We planned on me doing 6-7 laps to open the race. That would be about 45 minutes worth of racing before the next guy would take over. I got a few spots back after the field spread out but for sure I was at the back end of the field. As I passed the pit before my pit-in lap I signaled to the crew and put my head down for one last lap. About 2/3rds around that last lap the bike bogged then died, rear wheel locked up and skidded me to a stop. I didn’t even try to kick it because I feared I had just seized the bike and therefore ended the race for us all.
A rescue trailer was nearby so we loaded the bike and headed for the pits. When I was on the trailer I got curious and kicked the bike just to see. It started but sounded like the engine was full of gumballs. Rattled something horrible. Bummer. I appologied profusely and made it clear that I’d pay for whatever it takes to put it back together. Those guys were so nice about but I felt rotten.

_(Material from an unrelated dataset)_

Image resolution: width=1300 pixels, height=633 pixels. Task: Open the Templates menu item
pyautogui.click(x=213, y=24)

Still, I had the other bike to ride if I could get over feeling bad about the 125. I made my way down to the heated trailer to check in. Within a few minutes it was my turn and I headed out. I was back on song and catching riders every so often. I only got passed a handful of times so I guessed that my pace wasn’t all that bad.

At home in the "fluff"
The ice was super choppy by mid race and had a few spots that had whooped out to the point of rattling your teeth out if you weren’t careful. Good thing the bike had a steering damper. I later asked the owner about the suspension settings and he preferred the front of the bike stay up high under braking. I guess this is to keep the geometry sound for backing the bike into turns. Perhaps if I were willing or able to ride tailend out I would have liked it more. But the way I saw it was softer = control and with a high-speed course that was bound to deteriorate, several clicks backed out on the compression damping would have helped. However, not my bike, and I’m happy to be invited and thrilled to be riding on the ice.

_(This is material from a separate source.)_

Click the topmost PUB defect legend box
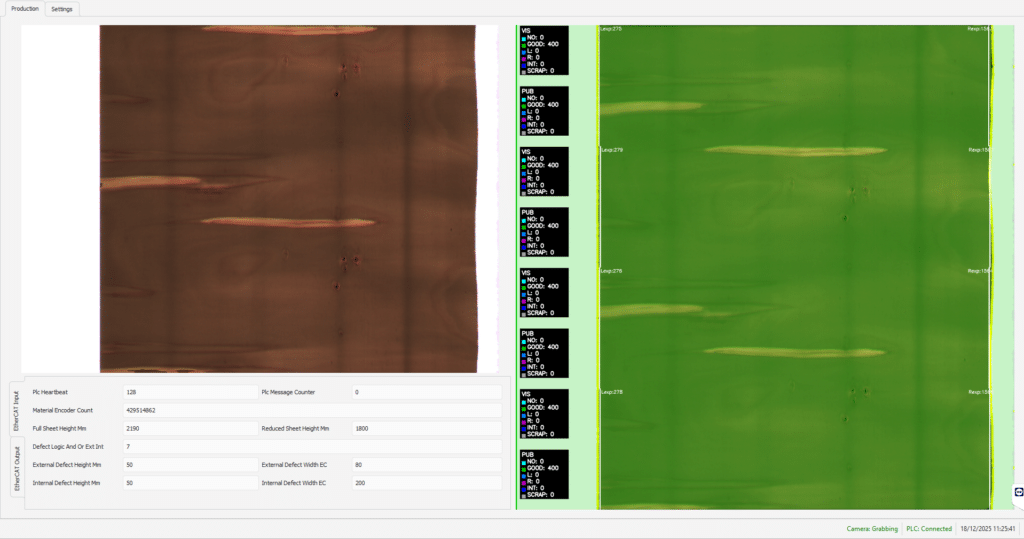1024x539 pixels. (x=543, y=110)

I had a few slow speed falls that were more frustrating than anything else. It was difficult to tell what had grip and what didnt’ after the course fell apart. I did manage one big get off that happened slow enough for me to process the events as they unfolded. I hooked the front end on the edge of an ice rut and that knocked me off balance on the bike. I was hard on the gas and the rear end let loose and ducked out from under me. My left foot was sliding on the ice and started to put lateral loads on my knee. That was about the time I jumped off. The bike pirouetted off into the snow on the side of the course and I slid along beside it hoping no one was going to hit me from behind. A deadman switch is required for AMA ice races so the bike was dead when I got back to it. I remounted, kicked it to life and rolled on the gas. It was in 3rd or 4th gear but it didn’t matter because of the Rekluse clutch. Cool.

Cutting back across the course after the race. If my face wasn't so frozen you could probably see the smile. That as fun!
We finished 8th in the middleweight relay class. I never intended to have great results but I’m happy with how it turned out. Saddened that the 125 died under me and as a result of the bike breaking that team didn’t finish. I think I raced for about 2 hours if I added up the time I spent on both bikes. I’m pretty sore and tired today, the day after.
Good times and the experience makes me want to build up a bike and do it again next year. How about it, Mark?